Text shown
------------------------------------------------------------------------

Muda is waste. And in a moment, we’ll look at the types of waste. But knowing these types is not necessarily useful unless we know what causes them and what we can do to stop causing them.

Let’s start with Muda and its contributors. You will find variations on these names if you look through the literature, but nothing so fundamental as to divert our cause here. We’ll use the list that reveals the cute initial letter acronym DOWNTIME.

  • Defects—The time taken to remove defects is waste. This indicates that we should try to produce things that do not contain defects.

  • Overproduction—Producing things that are not needed by the customer or the product and add no value. For our purposes, this means that there must be a relentless focus on rationale, justification, and prioritization. If the justification for anything is weak or its priority is low, it usually indicates that it’s not needed.

  • Waiting—This is the delay while waiting for some upstream process to finish or to deliver a needed artifact. This could be because discovery is taking too long, delivery has started too soon, or your planning lacks the correct understanding of what must be done.

  • Nonused talent—It is obviously wasteful to have capable people sitting idly by or not being used where their talents indicate they should be. This is either a team problem in which the self-organizing team fails to recognize its own talents, or management is treating people as interchangeable components.

------------------------------------------------------------------------

Data extract
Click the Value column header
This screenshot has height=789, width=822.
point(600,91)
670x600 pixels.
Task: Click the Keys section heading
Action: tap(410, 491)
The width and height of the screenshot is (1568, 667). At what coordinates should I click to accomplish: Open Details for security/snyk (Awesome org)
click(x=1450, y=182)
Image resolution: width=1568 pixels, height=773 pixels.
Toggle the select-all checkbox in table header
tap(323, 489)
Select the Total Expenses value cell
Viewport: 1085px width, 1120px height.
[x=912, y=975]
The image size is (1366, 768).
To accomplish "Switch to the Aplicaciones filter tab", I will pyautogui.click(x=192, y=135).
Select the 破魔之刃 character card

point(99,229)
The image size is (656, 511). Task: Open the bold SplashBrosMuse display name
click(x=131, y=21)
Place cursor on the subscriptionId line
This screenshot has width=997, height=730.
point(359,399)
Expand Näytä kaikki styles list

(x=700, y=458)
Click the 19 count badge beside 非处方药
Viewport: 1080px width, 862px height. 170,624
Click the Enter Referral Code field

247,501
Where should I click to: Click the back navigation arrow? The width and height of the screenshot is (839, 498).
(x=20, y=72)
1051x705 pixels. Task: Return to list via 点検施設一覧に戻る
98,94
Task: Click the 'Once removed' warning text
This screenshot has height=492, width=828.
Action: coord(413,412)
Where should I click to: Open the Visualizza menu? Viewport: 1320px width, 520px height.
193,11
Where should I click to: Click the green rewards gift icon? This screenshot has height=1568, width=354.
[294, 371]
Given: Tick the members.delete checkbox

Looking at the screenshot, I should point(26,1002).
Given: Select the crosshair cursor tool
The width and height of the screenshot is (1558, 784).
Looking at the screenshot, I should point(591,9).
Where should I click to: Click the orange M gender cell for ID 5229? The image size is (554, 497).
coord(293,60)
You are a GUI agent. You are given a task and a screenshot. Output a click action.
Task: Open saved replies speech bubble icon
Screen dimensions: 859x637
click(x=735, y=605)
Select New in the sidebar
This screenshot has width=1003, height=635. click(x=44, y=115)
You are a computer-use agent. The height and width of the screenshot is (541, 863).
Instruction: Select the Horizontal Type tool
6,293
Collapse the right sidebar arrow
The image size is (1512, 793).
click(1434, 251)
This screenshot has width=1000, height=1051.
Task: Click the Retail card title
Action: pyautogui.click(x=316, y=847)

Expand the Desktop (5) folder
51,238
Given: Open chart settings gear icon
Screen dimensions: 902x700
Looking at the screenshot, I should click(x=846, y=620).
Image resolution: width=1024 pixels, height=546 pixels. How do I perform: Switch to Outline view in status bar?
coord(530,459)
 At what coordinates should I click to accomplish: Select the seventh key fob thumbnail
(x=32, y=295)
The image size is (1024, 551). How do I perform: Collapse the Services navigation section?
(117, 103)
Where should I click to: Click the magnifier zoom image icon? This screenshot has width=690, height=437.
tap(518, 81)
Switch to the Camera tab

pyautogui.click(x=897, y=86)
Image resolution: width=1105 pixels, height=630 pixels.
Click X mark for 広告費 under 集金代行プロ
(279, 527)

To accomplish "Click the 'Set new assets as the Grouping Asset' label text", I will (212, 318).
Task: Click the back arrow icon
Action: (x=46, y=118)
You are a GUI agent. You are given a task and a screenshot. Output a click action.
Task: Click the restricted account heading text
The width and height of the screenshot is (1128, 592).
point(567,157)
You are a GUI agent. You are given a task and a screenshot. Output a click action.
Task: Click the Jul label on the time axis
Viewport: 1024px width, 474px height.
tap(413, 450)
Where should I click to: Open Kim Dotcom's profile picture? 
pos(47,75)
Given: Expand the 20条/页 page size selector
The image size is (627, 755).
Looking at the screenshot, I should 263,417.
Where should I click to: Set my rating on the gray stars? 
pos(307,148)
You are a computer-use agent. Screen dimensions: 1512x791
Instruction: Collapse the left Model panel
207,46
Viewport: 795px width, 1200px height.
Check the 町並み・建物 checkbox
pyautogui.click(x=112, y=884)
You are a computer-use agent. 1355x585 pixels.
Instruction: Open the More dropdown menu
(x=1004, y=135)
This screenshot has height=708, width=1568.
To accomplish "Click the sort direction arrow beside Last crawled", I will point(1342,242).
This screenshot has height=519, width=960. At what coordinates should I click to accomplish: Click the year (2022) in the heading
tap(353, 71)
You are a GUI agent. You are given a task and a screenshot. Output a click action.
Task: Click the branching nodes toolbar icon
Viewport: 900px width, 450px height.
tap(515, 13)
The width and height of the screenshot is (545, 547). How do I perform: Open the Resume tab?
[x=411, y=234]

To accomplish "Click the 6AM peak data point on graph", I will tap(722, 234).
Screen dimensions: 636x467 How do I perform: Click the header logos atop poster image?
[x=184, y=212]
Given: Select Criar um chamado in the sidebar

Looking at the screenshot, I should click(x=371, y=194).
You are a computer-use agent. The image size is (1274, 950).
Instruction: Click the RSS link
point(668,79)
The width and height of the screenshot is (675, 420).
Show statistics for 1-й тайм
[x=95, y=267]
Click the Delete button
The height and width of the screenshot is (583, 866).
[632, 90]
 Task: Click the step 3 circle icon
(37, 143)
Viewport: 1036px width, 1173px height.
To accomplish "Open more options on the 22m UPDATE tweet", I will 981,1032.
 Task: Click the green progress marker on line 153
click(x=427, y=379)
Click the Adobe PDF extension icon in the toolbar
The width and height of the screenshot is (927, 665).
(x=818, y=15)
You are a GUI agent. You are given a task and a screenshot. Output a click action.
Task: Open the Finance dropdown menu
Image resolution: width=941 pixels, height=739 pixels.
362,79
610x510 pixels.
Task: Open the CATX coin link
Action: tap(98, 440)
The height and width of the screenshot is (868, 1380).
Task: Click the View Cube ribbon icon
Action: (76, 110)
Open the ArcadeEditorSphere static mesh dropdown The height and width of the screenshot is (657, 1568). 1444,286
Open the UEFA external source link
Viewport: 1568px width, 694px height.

------------------------------------------------------------------------

Exercise goal
Duplicate the part of the text on waste between "Muda is waste." and "stop causing them.", inclusive. The rows were taken from a separate source.

Exercise answer
Muda is waste. And in a moment, we’ll look at the types of waste. But knowing these types is not necessarily useful unless we know what causes them and what we can do to stop causing them.